What is needed is an exact printout of all the data.
============================================================
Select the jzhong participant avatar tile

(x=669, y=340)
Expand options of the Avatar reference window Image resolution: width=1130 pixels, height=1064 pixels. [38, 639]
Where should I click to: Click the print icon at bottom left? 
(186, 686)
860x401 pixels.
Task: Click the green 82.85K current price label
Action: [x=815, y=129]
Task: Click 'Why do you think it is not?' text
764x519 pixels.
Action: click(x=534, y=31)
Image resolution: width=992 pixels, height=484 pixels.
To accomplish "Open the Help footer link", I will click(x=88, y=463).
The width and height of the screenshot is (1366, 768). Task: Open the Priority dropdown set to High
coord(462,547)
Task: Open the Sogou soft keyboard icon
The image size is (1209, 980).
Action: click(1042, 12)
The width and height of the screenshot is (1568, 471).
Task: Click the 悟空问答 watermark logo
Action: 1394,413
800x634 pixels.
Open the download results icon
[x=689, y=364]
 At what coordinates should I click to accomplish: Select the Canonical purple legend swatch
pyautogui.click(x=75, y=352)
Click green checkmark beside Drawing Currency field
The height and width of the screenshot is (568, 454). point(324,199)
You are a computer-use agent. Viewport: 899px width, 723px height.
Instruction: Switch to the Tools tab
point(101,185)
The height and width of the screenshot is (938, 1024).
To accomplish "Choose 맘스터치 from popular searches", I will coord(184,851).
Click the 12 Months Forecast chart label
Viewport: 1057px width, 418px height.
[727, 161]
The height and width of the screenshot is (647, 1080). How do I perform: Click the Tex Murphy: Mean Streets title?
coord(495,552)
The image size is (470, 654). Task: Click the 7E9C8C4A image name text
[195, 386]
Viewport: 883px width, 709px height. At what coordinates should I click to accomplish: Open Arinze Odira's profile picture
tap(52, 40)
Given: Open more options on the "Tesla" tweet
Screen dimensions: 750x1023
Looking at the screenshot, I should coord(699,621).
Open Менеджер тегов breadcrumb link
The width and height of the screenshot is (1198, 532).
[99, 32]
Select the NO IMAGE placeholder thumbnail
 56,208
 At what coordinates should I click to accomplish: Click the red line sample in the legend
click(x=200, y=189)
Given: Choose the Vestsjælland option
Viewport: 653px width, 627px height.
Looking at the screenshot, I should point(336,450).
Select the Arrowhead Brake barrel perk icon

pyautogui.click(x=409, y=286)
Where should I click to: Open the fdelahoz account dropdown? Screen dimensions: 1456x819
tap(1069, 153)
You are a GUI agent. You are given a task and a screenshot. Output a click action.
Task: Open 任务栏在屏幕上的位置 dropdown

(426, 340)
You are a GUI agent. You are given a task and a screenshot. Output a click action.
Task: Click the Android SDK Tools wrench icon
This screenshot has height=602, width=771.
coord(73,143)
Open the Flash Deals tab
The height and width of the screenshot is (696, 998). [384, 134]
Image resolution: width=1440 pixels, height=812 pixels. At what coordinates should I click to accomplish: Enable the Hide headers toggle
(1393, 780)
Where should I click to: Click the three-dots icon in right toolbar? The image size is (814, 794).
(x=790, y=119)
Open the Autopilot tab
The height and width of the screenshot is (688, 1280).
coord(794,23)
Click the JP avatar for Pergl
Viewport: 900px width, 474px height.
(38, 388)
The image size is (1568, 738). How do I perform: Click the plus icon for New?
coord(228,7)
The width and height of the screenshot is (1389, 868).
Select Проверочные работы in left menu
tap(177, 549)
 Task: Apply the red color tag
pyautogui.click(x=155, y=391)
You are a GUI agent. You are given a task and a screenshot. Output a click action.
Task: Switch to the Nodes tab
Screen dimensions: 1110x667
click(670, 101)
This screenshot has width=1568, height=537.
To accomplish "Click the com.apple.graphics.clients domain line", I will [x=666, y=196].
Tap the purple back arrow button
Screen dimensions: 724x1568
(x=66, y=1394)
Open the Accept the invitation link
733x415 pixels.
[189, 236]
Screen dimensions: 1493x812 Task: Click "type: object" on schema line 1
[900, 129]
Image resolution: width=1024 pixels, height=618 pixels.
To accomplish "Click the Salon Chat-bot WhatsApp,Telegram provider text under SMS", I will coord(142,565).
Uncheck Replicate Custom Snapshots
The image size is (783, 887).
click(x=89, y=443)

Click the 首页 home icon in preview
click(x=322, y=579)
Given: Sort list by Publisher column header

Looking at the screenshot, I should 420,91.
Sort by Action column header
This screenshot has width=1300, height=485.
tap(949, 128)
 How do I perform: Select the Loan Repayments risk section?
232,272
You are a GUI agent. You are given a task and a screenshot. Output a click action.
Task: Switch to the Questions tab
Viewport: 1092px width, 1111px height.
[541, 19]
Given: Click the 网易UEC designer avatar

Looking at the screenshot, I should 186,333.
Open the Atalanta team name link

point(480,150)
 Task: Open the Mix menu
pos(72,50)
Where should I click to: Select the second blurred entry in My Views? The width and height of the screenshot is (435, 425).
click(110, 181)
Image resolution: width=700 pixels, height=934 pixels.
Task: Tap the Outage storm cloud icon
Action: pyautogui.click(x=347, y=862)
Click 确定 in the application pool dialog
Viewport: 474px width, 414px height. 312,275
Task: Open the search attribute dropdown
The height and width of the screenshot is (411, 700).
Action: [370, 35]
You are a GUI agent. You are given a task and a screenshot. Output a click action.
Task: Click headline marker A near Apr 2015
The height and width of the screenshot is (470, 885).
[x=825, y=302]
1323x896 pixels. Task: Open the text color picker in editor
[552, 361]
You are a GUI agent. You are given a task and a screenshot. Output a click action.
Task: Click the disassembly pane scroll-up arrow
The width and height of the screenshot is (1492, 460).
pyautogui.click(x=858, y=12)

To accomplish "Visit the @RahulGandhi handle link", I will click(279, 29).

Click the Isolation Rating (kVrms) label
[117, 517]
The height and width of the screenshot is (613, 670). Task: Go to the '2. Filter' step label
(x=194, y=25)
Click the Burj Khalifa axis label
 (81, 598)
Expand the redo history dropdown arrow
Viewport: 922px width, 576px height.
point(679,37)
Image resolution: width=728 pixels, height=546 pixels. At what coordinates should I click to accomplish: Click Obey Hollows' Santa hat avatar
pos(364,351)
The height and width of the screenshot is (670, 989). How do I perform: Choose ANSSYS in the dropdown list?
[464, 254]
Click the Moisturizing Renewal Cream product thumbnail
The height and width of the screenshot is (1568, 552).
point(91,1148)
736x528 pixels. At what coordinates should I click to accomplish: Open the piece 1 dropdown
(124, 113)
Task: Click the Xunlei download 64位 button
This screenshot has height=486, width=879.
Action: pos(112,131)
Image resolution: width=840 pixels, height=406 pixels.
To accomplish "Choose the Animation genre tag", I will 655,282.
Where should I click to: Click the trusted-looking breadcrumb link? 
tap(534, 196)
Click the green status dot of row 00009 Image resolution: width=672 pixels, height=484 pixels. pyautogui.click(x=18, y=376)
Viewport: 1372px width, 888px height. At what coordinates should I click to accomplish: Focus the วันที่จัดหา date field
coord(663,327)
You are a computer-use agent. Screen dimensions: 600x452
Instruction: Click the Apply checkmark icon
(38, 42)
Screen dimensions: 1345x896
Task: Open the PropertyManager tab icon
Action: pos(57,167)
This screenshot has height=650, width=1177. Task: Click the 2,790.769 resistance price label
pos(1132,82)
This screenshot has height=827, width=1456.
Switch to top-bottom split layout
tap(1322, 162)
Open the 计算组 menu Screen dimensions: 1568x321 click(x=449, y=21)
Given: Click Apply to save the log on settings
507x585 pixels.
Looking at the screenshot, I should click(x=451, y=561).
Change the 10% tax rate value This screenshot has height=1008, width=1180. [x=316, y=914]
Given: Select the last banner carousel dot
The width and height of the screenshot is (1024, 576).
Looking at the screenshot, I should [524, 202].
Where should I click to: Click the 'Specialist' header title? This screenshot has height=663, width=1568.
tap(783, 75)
============================================================
Task solution –
Select the jzhong participant avatar tile

(x=669, y=340)
Expand options of the Avatar reference window Image resolution: width=1130 pixels, height=1064 pixels. [38, 639]
Where should I click to: Click the print icon at bottom left? 
(186, 686)
860x401 pixels.
Task: Click the green 82.85K current price label
Action: [x=815, y=129]
Task: Click 'Why do you think it is not?' text
764x519 pixels.
Action: click(x=534, y=31)
Image resolution: width=992 pixels, height=484 pixels.
To accomplish "Open the Help footer link", I will click(x=88, y=463).
The width and height of the screenshot is (1366, 768). Task: Open the Priority dropdown set to High
coord(462,547)
Task: Open the Sogou soft keyboard icon
The image size is (1209, 980).
Action: click(1042, 12)
The width and height of the screenshot is (1568, 471).
Task: Click the 悟空问答 watermark logo
Action: 1394,413
800x634 pixels.
Open the download results icon
[x=689, y=364]
 At what coordinates should I click to accomplish: Select the Canonical purple legend swatch
pyautogui.click(x=75, y=352)
Click green checkmark beside Drawing Currency field
The height and width of the screenshot is (568, 454). point(324,199)
You are a computer-use agent. Viewport: 899px width, 723px height.
Instruction: Switch to the Tools tab
point(101,185)
The height and width of the screenshot is (938, 1024).
To accomplish "Choose 맘스터치 from popular searches", I will coord(184,851).
Click the 12 Months Forecast chart label
Viewport: 1057px width, 418px height.
[727, 161]
The height and width of the screenshot is (647, 1080). How do I perform: Click the Tex Murphy: Mean Streets title?
coord(495,552)
The image size is (470, 654). Task: Click the 7E9C8C4A image name text
[195, 386]
Viewport: 883px width, 709px height. At what coordinates should I click to accomplish: Open Arinze Odira's profile picture
tap(52, 40)
Given: Open more options on the "Tesla" tweet
Screen dimensions: 750x1023
Looking at the screenshot, I should coord(699,621).
Open Менеджер тегов breadcrumb link
The width and height of the screenshot is (1198, 532).
[99, 32]
Select the NO IMAGE placeholder thumbnail
 56,208
 At what coordinates should I click to accomplish: Click the red line sample in the legend
click(x=200, y=189)
Given: Choose the Vestsjælland option
Viewport: 653px width, 627px height.
Looking at the screenshot, I should point(336,450).
Select the Arrowhead Brake barrel perk icon

pyautogui.click(x=409, y=286)
Where should I click to: Open the fdelahoz account dropdown? Screen dimensions: 1456x819
tap(1069, 153)
You are a GUI agent. You are given a task and a screenshot. Output a click action.
Task: Open 任务栏在屏幕上的位置 dropdown

(426, 340)
You are a GUI agent. You are given a task and a screenshot. Output a click action.
Task: Click the Android SDK Tools wrench icon
This screenshot has height=602, width=771.
coord(73,143)
Open the Flash Deals tab
The height and width of the screenshot is (696, 998). [384, 134]
Image resolution: width=1440 pixels, height=812 pixels. At what coordinates should I click to accomplish: Enable the Hide headers toggle
(1393, 780)
Where should I click to: Click the three-dots icon in right toolbar? The image size is (814, 794).
(x=790, y=119)
Open the Autopilot tab
The height and width of the screenshot is (688, 1280).
coord(794,23)
Click the JP avatar for Pergl
Viewport: 900px width, 474px height.
(38, 388)
The image size is (1568, 738). How do I perform: Click the plus icon for New?
coord(228,7)
The width and height of the screenshot is (1389, 868).
Select Проверочные работы in left menu
tap(177, 549)
 Task: Apply the red color tag
pyautogui.click(x=155, y=391)
You are a GUI agent. You are given a task and a screenshot. Output a click action.
Task: Switch to the Nodes tab
Screen dimensions: 1110x667
click(670, 101)
This screenshot has width=1568, height=537.
To accomplish "Click the com.apple.graphics.clients domain line", I will [x=666, y=196].
Tap the purple back arrow button
Screen dimensions: 724x1568
(x=66, y=1394)
Open the Accept the invitation link
733x415 pixels.
[189, 236]
Screen dimensions: 1493x812 Task: Click "type: object" on schema line 1
[900, 129]
Image resolution: width=1024 pixels, height=618 pixels.
To accomplish "Click the Salon Chat-bot WhatsApp,Telegram provider text under SMS", I will coord(142,565).
Uncheck Replicate Custom Snapshots
The image size is (783, 887).
click(x=89, y=443)

Click the 首页 home icon in preview
click(x=322, y=579)
Given: Sort list by Publisher column header

Looking at the screenshot, I should 420,91.
Sort by Action column header
This screenshot has width=1300, height=485.
tap(949, 128)
 How do I perform: Select the Loan Repayments risk section?
232,272
You are a GUI agent. You are given a task and a screenshot. Output a click action.
Task: Switch to the Questions tab
Viewport: 1092px width, 1111px height.
[541, 19]
Given: Click the 网易UEC designer avatar

Looking at the screenshot, I should 186,333.
Open the Atalanta team name link

point(480,150)
 Task: Open the Mix menu
pos(72,50)
Where should I click to: Select the second blurred entry in My Views? The width and height of the screenshot is (435, 425).
click(110, 181)
Image resolution: width=700 pixels, height=934 pixels.
Task: Tap the Outage storm cloud icon
Action: pyautogui.click(x=347, y=862)
Click 确定 in the application pool dialog
Viewport: 474px width, 414px height. 312,275
Task: Open the search attribute dropdown
The height and width of the screenshot is (411, 700).
Action: [370, 35]
You are a GUI agent. You are given a task and a screenshot. Output a click action.
Task: Click headline marker A near Apr 2015
The height and width of the screenshot is (470, 885).
[x=825, y=302]
1323x896 pixels. Task: Open the text color picker in editor
[552, 361]
You are a GUI agent. You are given a task and a screenshot. Output a click action.
Task: Click the disassembly pane scroll-up arrow
The width and height of the screenshot is (1492, 460).
pyautogui.click(x=858, y=12)

To accomplish "Visit the @RahulGandhi handle link", I will click(279, 29).

Click the Isolation Rating (kVrms) label
[117, 517]
The height and width of the screenshot is (613, 670). Task: Go to the '2. Filter' step label
(x=194, y=25)
Click the Burj Khalifa axis label
 (81, 598)
Expand the redo history dropdown arrow
Viewport: 922px width, 576px height.
point(679,37)
Image resolution: width=728 pixels, height=546 pixels. At what coordinates should I click to accomplish: Click Obey Hollows' Santa hat avatar
pos(364,351)
The height and width of the screenshot is (670, 989). How do I perform: Choose ANSSYS in the dropdown list?
[464, 254]
Click the Moisturizing Renewal Cream product thumbnail
The height and width of the screenshot is (1568, 552).
point(91,1148)
736x528 pixels. At what coordinates should I click to accomplish: Open the piece 1 dropdown
(124, 113)
Task: Click the Xunlei download 64位 button
This screenshot has height=486, width=879.
Action: pos(112,131)
Image resolution: width=840 pixels, height=406 pixels.
To accomplish "Choose the Animation genre tag", I will 655,282.
Where should I click to: Click the trusted-looking breadcrumb link? 
tap(534, 196)
Click the green status dot of row 00009 Image resolution: width=672 pixels, height=484 pixels. pyautogui.click(x=18, y=376)
Viewport: 1372px width, 888px height. At what coordinates should I click to accomplish: Focus the วันที่จัดหา date field
coord(663,327)
You are a computer-use agent. Screen dimensions: 600x452
Instruction: Click the Apply checkmark icon
(38, 42)
Screen dimensions: 1345x896
Task: Open the PropertyManager tab icon
Action: pos(57,167)
This screenshot has height=650, width=1177. Task: Click the 2,790.769 resistance price label
pos(1132,82)
This screenshot has height=827, width=1456.
Switch to top-bottom split layout
tap(1322, 162)
Open the 计算组 menu Screen dimensions: 1568x321 click(x=449, y=21)
Given: Click Apply to save the log on settings
507x585 pixels.
Looking at the screenshot, I should click(x=451, y=561).
Change the 10% tax rate value This screenshot has height=1008, width=1180. [x=316, y=914]
Given: Select the last banner carousel dot
The width and height of the screenshot is (1024, 576).
Looking at the screenshot, I should [524, 202].
Where should I click to: Click the 'Specialist' header title? This screenshot has height=663, width=1568.
tap(783, 75)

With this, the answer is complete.